4. Once the above-mentioned supplier capability information form has been completed and returned to the company, Scott noted that "your small business may be referred to different buyers within the agency or to different corporate offices throughout the country. Your company may also be placed on a data base that these buyers have access to."
5. Adopt a proactive business stance. Many successful businesses that secure work through the bidding process remain aggressive—though not unduly so—even after taking care of all the necessary paperwork. "Don't rely on the buyers to offer contracts to you," cautioned Scott. "It is up to the small business owner to sell his business as an asset to each company or agency. That means calling constantly to inquire about opportunities, and showing real evidence that your company can do the job…. You must be persistent. It may take months or years to win a contract."
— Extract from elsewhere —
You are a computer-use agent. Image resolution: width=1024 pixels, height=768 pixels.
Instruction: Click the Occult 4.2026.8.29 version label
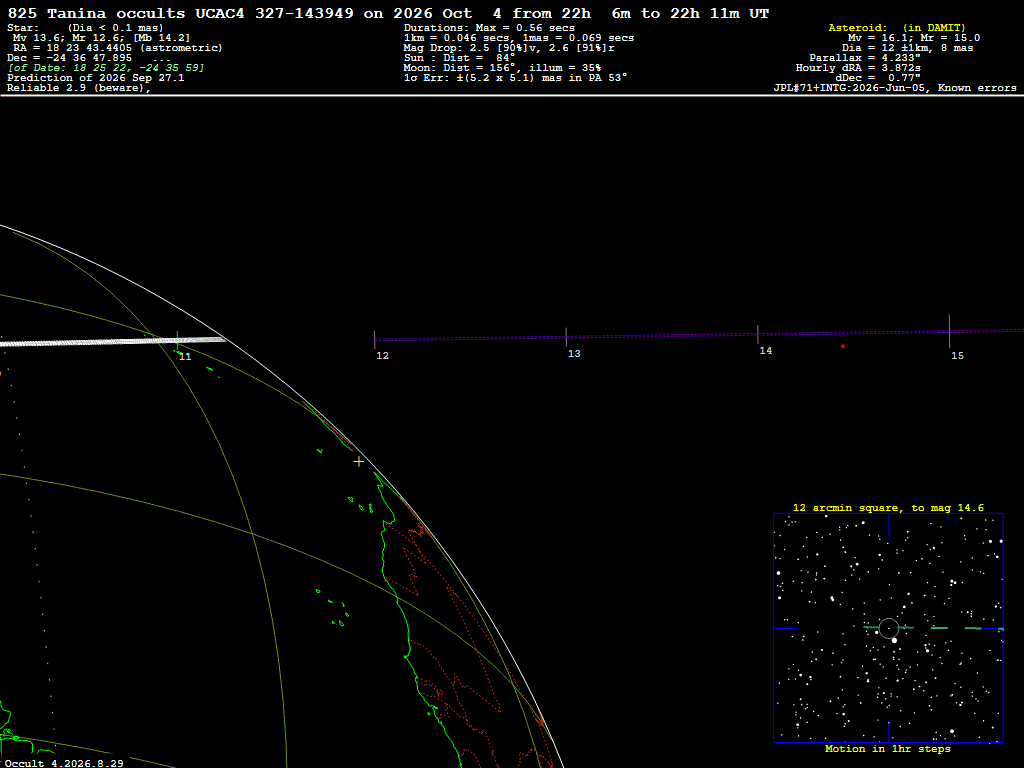point(64,763)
In an article for Business Quarterly, Michael Asner outlined several factors that differentiate winning bid proposals from unsuccessful efforts. "How do you win in a competitive situation? Proposing the lowest cost solution will not guarantee success unless you have also convinced the evaluator that you can do the job. Even if you have the best products, you might lose if the customer is concerned about your service capabilities or your ability to meet the deadlines," Asner wrote. "Winning proposals, regardless of the product, service, or organization, have a number of characteristics in common. The unifying theme is that they all prove the case, demonstrate the wisdom of selecting a particular supplier by providing practical examples and clear evidence of the bidder's superior capabilities."
Asner noted that winning proposals begin with a strategy to provide the customer with a specific reason to select your firm. A good strategy should differentiate your company from competitors, emphasize your strengths while pointing out competitors' weaknesses, and emphasize features that the customer wants and needs. According to Asner, this strategy should be translated into a proposal which demonstrates that your company: 1) understands the problem at hand; 2) is well-positioned to solve the problem; 3) can perform the work successfully; and 4) provides value for the cost. "There is only one way to win in a competitive situation," he stated. "Provide the evidence that you are the best vendor with the best solution and the least risk at an acceptable price."
Not all competitive bidding situations end with the customer's acceptance of one of the bids offered. In some instances, a subsequent negotiation step may take place. "Some buying situations (including much government buying) require the use of bids—and the purchasing agent must take the lowest bid," said Mc-Carthy and Perreault. "In other cases, however, the customer asks for bids and then singles out the company that submits the most attractive bid—not necessarily the lowest—for further bargaining. The list price or bidding price the seller would like to charge is sometimes only the starting point for discussions with individual customers. What a customer will buy—if the customer buys at all—depends on the negotiated price, a price set based on bargaining between the buyer and seller." McCarthy and Perreault go on to note that negotiated pricing, like simple bid pricing, "is most common in situations where the marketing mix is adjusted for each customer—so bargaining may involve the whole marketing mix, not just the price level."